--- Фрагмент документа ---
========================================================================

Микеланджело Буонарроти
Давид. 1501/1504.
Копия, гипс.
Высота: 517 см (с постаментом)
ГМИИ им. А. С. Пушкина, Москва
Царь Давид прожил долгую причудливую жизнь, но Микеланджело запечатлел его молодым — и настолько «окончательно», что теперь сложно соотносить этого юношу со взрослым мужчиной, наблюдающим сверху за купающейся чужой женой Вирсавией, и тем более — с нелепым стариком, скачущим с арфой в эйфории от удачного переноса Ковчега. Все вокруг обветшает и раскрошится, но только не он, вечно 18-летний — вобравший в себя всю классическую череду образов абсолютной мужской красоты — и поликлетовского Дорифора, и Аполлона Бельведерского, и «Давида» же Донателло. Тени предшественников Давида тоже обитают в Пушкинском, но лишь в статусе копий — тогда как Давид, хотя тоже слепок, безусловно, один из ценнейших экспонатов ГМИИ, тот гипс, с которым Музей очнулся из небытия, ключевой компонент «атмосферы Пушкинского».
ГМИИ, надо отдать ему должное, стабильно удивительное место в том плане, что никогда не знаешь, на что именно тут наткнешься — особенно если давно живешь на белом свете: то ли на Тутанхамона, то ли на Билла Виолу, то ли на подарки Сталину, то ли на холм из детских колыбелек, то ли на Дрезденскую галерею, то ли на «Джоконду», то ли на спектакль-перформанс о гигантских растениях… Единственное, что здесь никогда не меняется, главная константа Музея, смысловая ось, вокруг которой вращается весь этот удивительный мир, — Давид[166].
Такой же привычный, как статуя Ленина на площади, он, однако, не выцветает до статуса «слепого пятна», его невозможно проглядеть — даже опостылевший, он все равно остается доминантой и импульсом легкого шока — слишком обнаженный, слишком большой, слишком пропорциональный, слишком грозный. Задающий тон, очерчивающий территорию, осеняющий собой живопись, скульптуру, архитектурный декор, музыкальные концерты и искусствоведческие конференции — он здесь покровитель искусства в целом, Давид, так сказать, Мусагет. Подлинный «директор» этого пространства; ну или символ директора.

========================================================================

--- Приведённый материал ---
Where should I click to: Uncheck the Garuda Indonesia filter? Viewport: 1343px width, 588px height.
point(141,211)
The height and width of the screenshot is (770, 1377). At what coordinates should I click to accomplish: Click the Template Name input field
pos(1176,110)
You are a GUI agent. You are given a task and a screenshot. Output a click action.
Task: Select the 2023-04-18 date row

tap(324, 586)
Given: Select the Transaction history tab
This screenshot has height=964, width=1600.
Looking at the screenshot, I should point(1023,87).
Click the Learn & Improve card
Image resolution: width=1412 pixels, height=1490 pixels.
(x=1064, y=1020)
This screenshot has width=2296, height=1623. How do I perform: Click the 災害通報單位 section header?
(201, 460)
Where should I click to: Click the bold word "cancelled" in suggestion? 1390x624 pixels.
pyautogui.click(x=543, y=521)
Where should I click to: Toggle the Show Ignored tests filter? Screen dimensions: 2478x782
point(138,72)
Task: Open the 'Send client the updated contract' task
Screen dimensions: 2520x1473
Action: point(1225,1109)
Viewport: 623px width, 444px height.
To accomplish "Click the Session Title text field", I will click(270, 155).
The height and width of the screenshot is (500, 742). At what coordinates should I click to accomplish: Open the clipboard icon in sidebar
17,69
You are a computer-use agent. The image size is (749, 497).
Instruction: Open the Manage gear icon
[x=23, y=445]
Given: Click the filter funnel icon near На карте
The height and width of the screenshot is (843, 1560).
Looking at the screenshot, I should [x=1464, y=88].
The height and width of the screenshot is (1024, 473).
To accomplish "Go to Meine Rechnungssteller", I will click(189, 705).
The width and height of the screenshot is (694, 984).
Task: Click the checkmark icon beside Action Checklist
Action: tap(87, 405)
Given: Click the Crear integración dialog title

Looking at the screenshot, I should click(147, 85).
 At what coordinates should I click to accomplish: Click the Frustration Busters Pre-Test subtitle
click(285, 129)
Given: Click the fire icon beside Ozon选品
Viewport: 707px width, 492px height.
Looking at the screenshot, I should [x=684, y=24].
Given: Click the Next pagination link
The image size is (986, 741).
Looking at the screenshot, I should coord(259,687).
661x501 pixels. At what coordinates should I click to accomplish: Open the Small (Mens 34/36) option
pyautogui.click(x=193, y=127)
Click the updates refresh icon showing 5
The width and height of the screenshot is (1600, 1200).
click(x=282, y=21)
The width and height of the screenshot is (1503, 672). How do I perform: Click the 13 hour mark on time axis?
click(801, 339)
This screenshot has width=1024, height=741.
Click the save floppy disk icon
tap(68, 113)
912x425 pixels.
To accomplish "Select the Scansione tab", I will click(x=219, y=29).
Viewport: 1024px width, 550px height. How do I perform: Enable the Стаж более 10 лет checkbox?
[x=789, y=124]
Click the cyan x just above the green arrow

========================================================================

--- Задание ---
Перепишите без изменений отрывок из текста о статуе Давида от «Такой же привычный, как» до «или символ директора.». Материал здесь никак не используется.

--- Результат ---
Такой же привычный, как статуя Ленина на площади, он, однако, не выцветает до статуса «слепого пятна», его невозможно проглядеть — даже опостылевший, он все равно остается доминантой и импульсом легкого шока — слишком обнаженный, слишком большой, слишком пропорциональный, слишком грозный. Задающий тон, очерчивающий территорию, осеняющий собой живопись, скульптуру, архитектурный декор, музыкальные концерты и искусствоведческие конференции — он здесь покровитель искусства в целом, Давид, так сказать, Мусагет. Подлинный «директор» этого пространства; ну или символ директора.